Consider the directed graph with vertex set $\mathbb{N}$ and edges $(n, 2n)$, $(n, 2n + 1)$ for all $n$. Then infinite paths starting at node 1 in the graph can be considered as subsets of $\mathbb{N}$ and satisfy the condition.

Answer 3

Yes. We know $\mathbb{N}$ and $\mathbb{Q}$ are equipotent so we choose a bijection $f:\mathbb{N} \to \mathbb{Q}$. We also know that $\mathbb{R}$ is equipotent to the set of equivalence classes of Cauchy sequences in $\mathbb{Q}$. For every $r \in \mathbb{R}$ choose $(q_{r,n})_n$ a representative from the equivalence class corresponding to $r$. Note that if $r_1\neq r_2 \in \mathbb{R}$ then $q_{r_1,n} = q_{r_2,n}$ for at most finitely many $n$. Since $f$ is a bijection we have that the sequences $(m_{r,n})_n := (f^{-1}(q_{r,n}))_n \subseteq \mathbb{N}$ share the same property.

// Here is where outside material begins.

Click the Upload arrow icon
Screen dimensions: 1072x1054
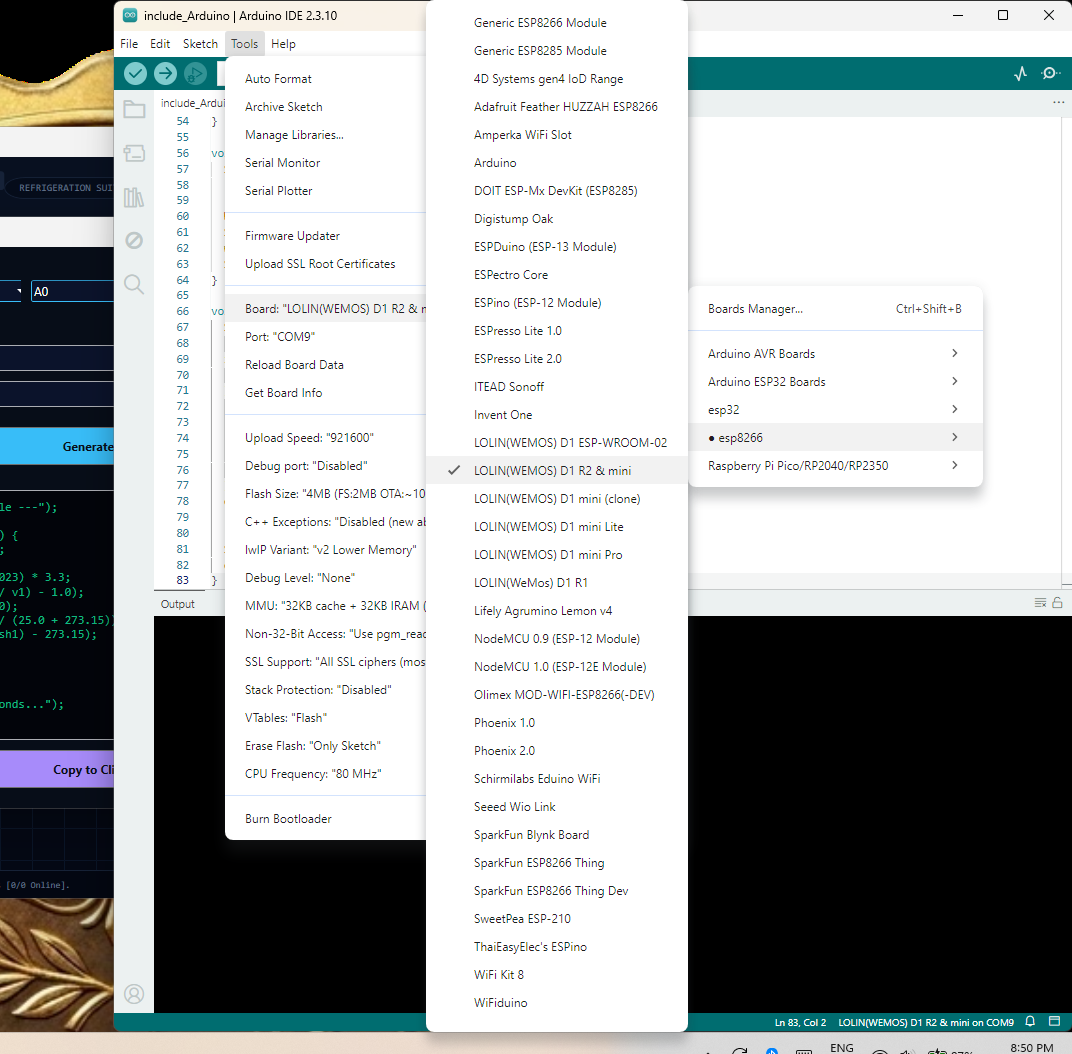click(165, 73)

Since $\mathbb{R}$ is uncountable this concludes the proof; just choose the subset $N_\alpha$ to be the range of $m_\alpha$.

Answer 4

Pick $S = \cup_{n \in \mathbb N} \{0;1\}^{\{1;2;\ldots;n\}}$, the set of functions from a finite set to $\{0;1\}$. For any function $f : \mathbb N \to \{0;1\}$, let $g(f) = \{ f|_{\{1;2;\ldots;n\}}, n \in \mathbb N\}$ : $g(f)$ is the subset of $S$ containing all the restrictions of $f$.

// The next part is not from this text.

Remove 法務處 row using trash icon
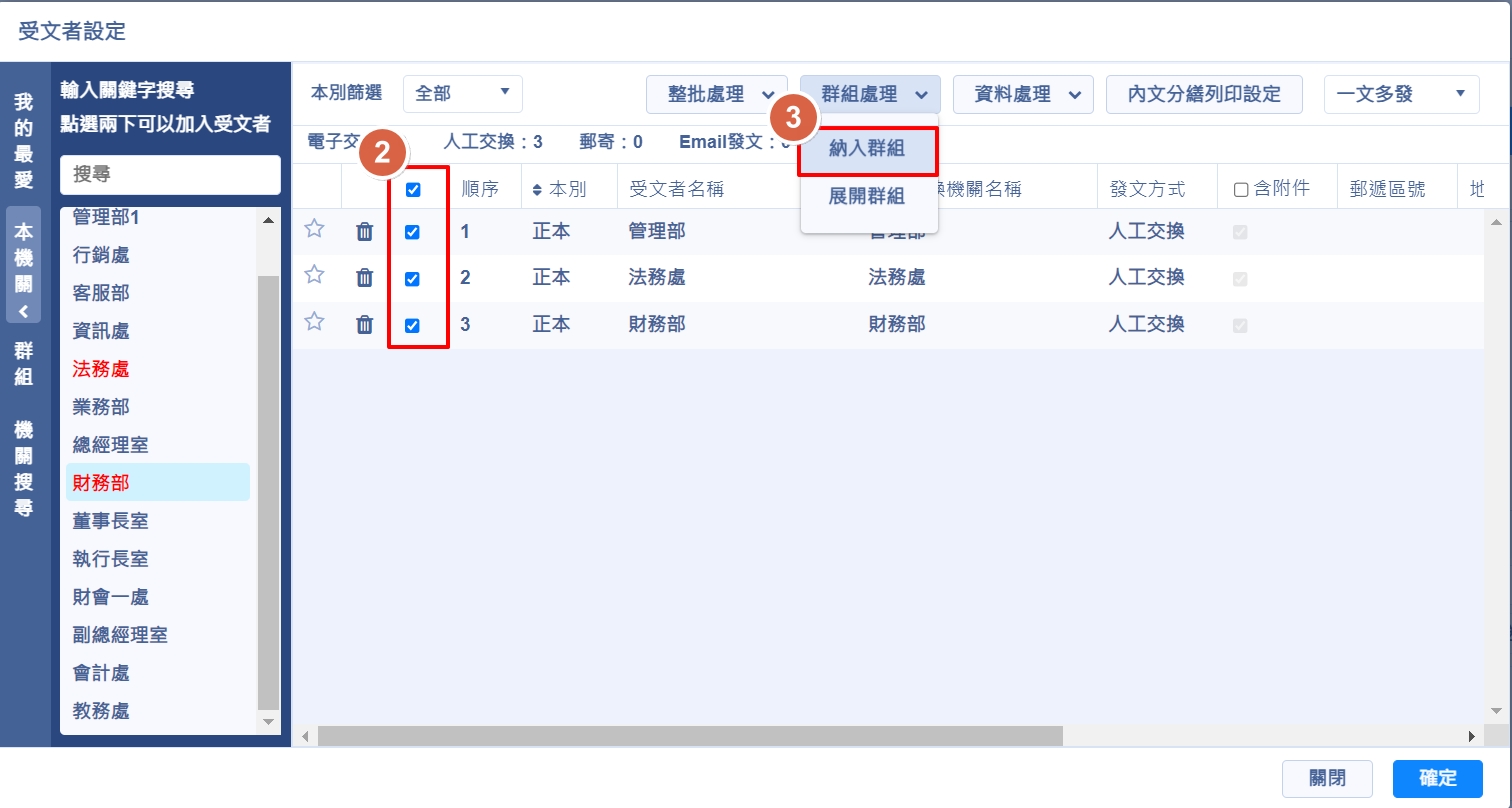The width and height of the screenshot is (1512, 808). [x=365, y=278]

Then the set $\{g(f), f : \mathbb N \to \{0;1\}\}$ is an uncountable subset of $\mathcal P(S)$ (because $g$ is injective and there are uncountably many functions $f$) where any two distinct subsets have finite intersection (if $f_1$ and $f_2$ are distinct, they disagree at some integer $n$, from which all their restrictions are different).

Also, this is almost the same as picking $S$ as the set of finite subsets of $\mathbb{N}$, and $g : \mathcal P(\mathbb N) \to \mathcal P( S)$ the injection given by $g(X) = \{X \cap \{1 ; 2 ; \ldots n \}, n \in \mathbb N\}$.